» **About this task**
Exact transcription of the data below is required, without the images.

» **Data**
◆ ◆ ◆
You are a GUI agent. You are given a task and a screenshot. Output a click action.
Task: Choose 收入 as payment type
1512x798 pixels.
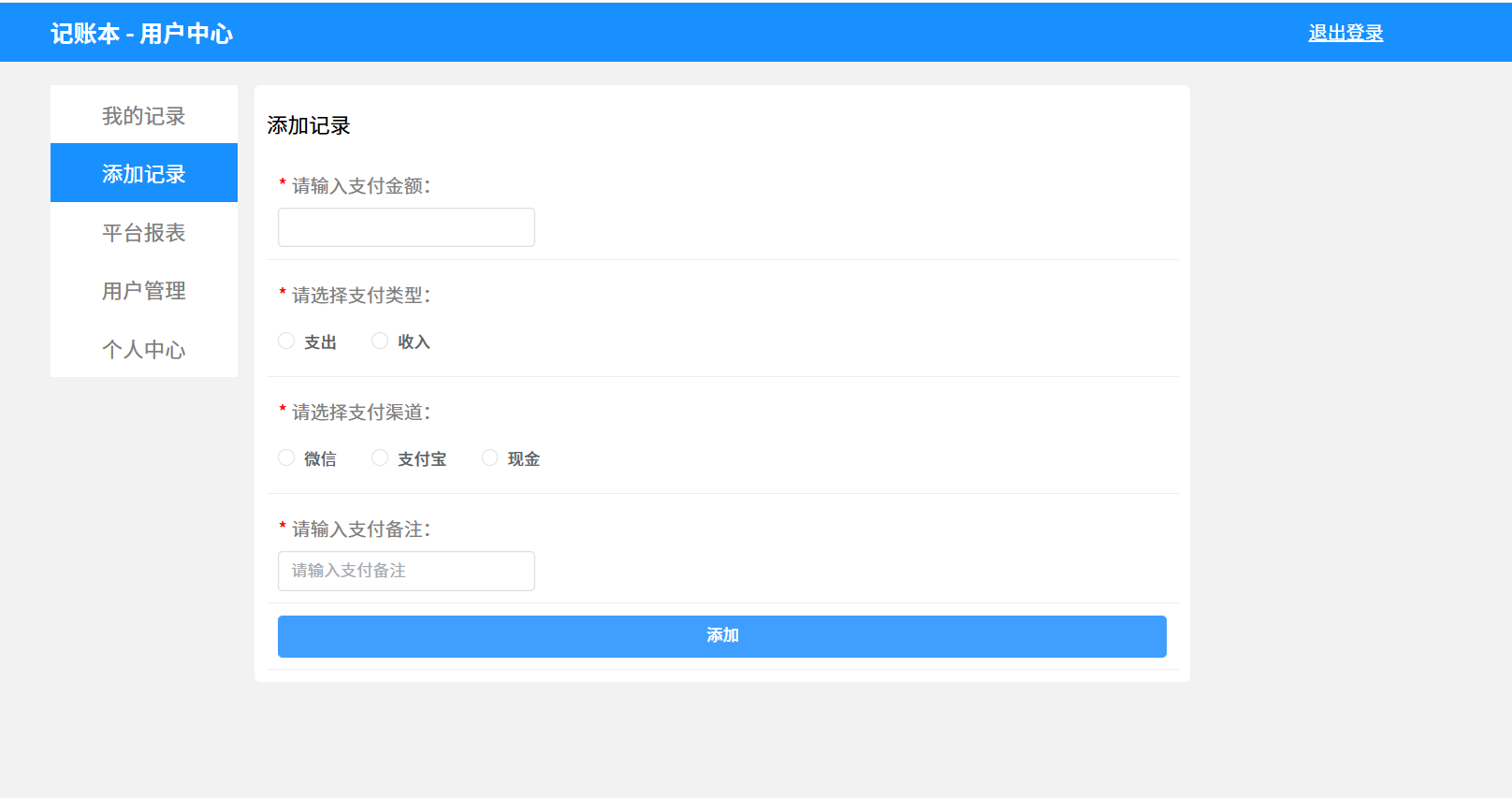click(380, 341)
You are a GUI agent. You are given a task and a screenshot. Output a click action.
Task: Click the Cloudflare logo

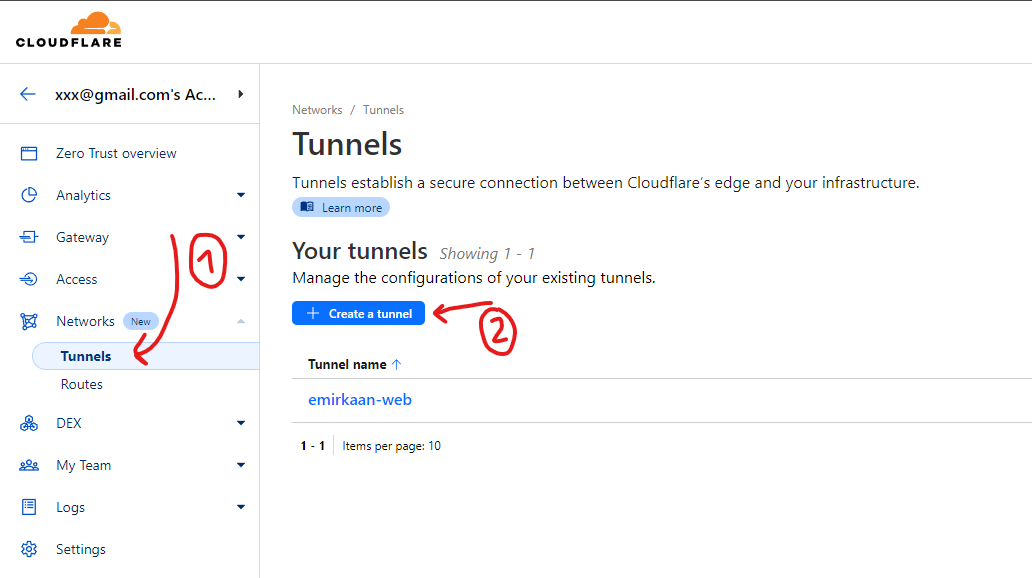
◆ ◆ ◆
» **Task result**
You are a GUI agent. You are given a task and a screenshot. Output a click action.
Task: Choose 收入 as payment type
1512x798 pixels.
click(380, 341)
You are a GUI agent. You are given a task and a screenshot. Output a click action.
Task: Click the Cloudflare logo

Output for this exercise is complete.